**Task directions:**
Write the listing out again word for word, leaving each picture behind.

**Dataset:**
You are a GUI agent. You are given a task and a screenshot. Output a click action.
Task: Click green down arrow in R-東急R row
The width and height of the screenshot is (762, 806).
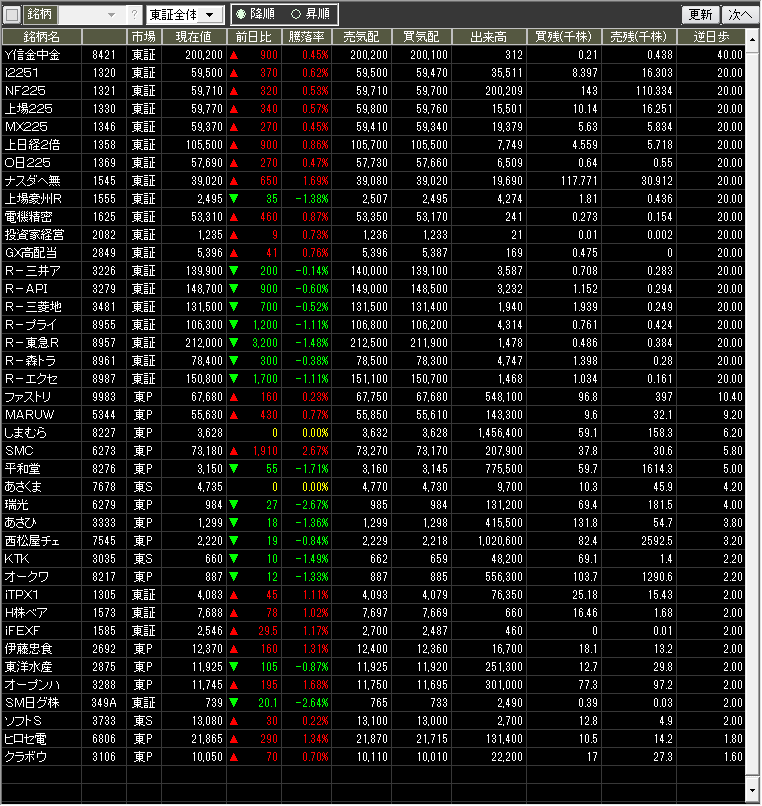233,343
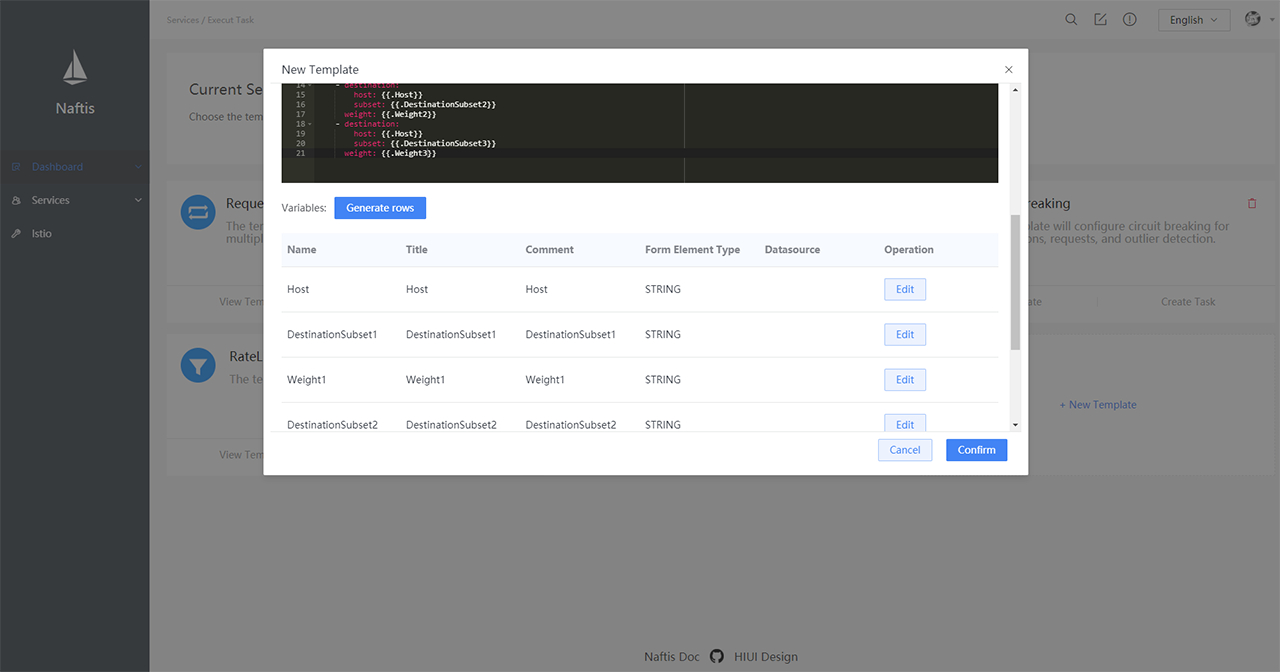Click the GitHub icon in the footer
Screen dimensions: 1280x672
click(716, 657)
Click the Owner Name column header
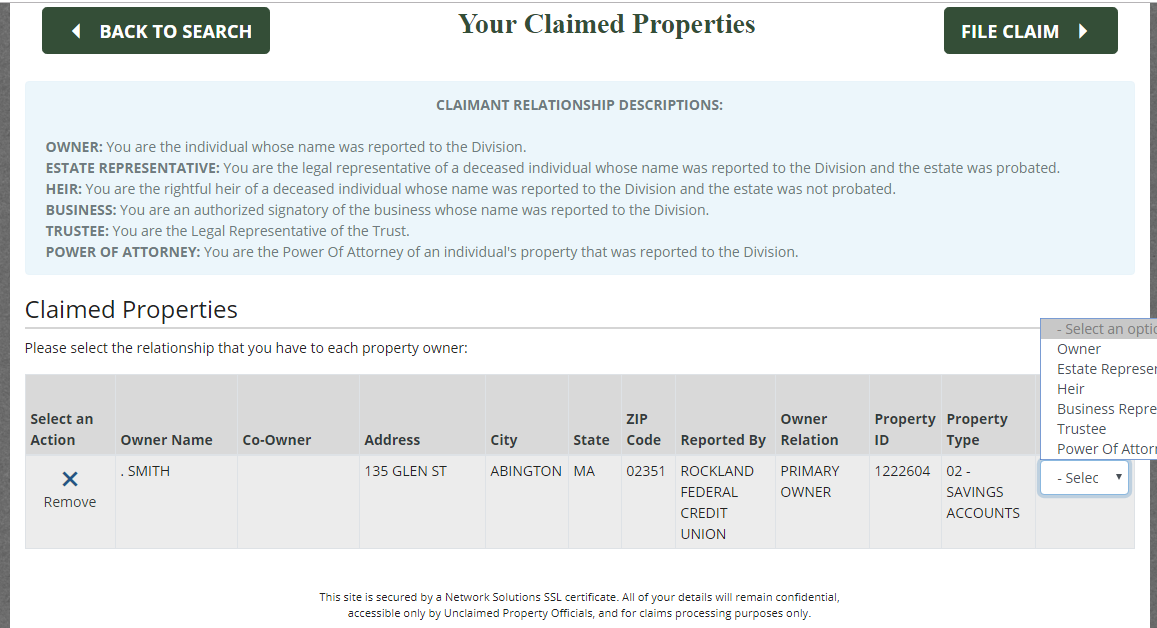This screenshot has width=1157, height=628. (x=166, y=440)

**Output of the exercise:**
You are a GUI agent. You are given a task and a screenshot. Output a click action.
Task: Click green down arrow in R-東急R row
The width and height of the screenshot is (762, 806).
233,343
Click the GitHub icon in the footer
Screen dimensions: 1280x672
click(716, 657)
Click the Owner Name column header
This screenshot has width=1157, height=628. (x=166, y=440)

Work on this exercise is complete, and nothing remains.